<<<<

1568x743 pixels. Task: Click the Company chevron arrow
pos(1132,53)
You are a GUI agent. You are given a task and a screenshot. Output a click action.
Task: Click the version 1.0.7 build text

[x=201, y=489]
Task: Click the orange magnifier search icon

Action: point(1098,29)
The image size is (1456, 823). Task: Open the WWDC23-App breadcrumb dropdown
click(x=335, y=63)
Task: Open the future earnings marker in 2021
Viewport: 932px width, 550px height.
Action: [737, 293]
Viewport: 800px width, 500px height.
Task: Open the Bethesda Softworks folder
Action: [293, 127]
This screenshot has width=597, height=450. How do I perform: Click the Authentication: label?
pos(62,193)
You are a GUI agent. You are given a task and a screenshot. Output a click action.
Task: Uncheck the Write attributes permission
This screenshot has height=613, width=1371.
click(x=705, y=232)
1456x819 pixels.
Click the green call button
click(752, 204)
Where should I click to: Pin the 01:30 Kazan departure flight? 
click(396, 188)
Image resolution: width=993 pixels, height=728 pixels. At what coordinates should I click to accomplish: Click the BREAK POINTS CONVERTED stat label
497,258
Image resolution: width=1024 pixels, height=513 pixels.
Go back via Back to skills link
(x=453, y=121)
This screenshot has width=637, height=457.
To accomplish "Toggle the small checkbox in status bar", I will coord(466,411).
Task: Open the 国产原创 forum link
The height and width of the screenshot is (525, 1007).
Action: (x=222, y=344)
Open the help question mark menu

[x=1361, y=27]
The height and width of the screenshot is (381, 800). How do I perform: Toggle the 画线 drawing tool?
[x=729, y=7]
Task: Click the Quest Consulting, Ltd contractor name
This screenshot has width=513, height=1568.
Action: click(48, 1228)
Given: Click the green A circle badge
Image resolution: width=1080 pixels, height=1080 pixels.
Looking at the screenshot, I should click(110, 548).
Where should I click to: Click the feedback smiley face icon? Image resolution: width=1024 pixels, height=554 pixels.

>>>>

▶ **Written problem**: Reproduce all of the data above verbatim, keeping every line as it appears.

▶ **Answer to the task**:
1568x743 pixels. Task: Click the Company chevron arrow
pos(1132,53)
You are a GUI agent. You are given a task and a screenshot. Output a click action.
Task: Click the version 1.0.7 build text

[x=201, y=489]
Task: Click the orange magnifier search icon

Action: point(1098,29)
The image size is (1456, 823). Task: Open the WWDC23-App breadcrumb dropdown
click(x=335, y=63)
Task: Open the future earnings marker in 2021
Viewport: 932px width, 550px height.
Action: [737, 293]
Viewport: 800px width, 500px height.
Task: Open the Bethesda Softworks folder
Action: [293, 127]
This screenshot has width=597, height=450. How do I perform: Click the Authentication: label?
pos(62,193)
You are a GUI agent. You are given a task and a screenshot. Output a click action.
Task: Uncheck the Write attributes permission
This screenshot has height=613, width=1371.
click(x=705, y=232)
1456x819 pixels.
Click the green call button
click(752, 204)
Where should I click to: Pin the 01:30 Kazan departure flight? 
click(396, 188)
Image resolution: width=993 pixels, height=728 pixels. At what coordinates should I click to accomplish: Click the BREAK POINTS CONVERTED stat label
497,258
Image resolution: width=1024 pixels, height=513 pixels.
Go back via Back to skills link
(x=453, y=121)
This screenshot has width=637, height=457.
To accomplish "Toggle the small checkbox in status bar", I will coord(466,411).
Task: Open the 国产原创 forum link
The height and width of the screenshot is (525, 1007).
Action: (x=222, y=344)
Open the help question mark menu

[x=1361, y=27]
The height and width of the screenshot is (381, 800). How do I perform: Toggle the 画线 drawing tool?
[x=729, y=7]
Task: Click the Quest Consulting, Ltd contractor name
This screenshot has width=513, height=1568.
Action: click(48, 1228)
Given: Click the green A circle badge
Image resolution: width=1080 pixels, height=1080 pixels.
Looking at the screenshot, I should click(110, 548).
Where should I click to: Click the feedback smiley face icon? Image resolution: width=1024 pixels, height=554 pixels.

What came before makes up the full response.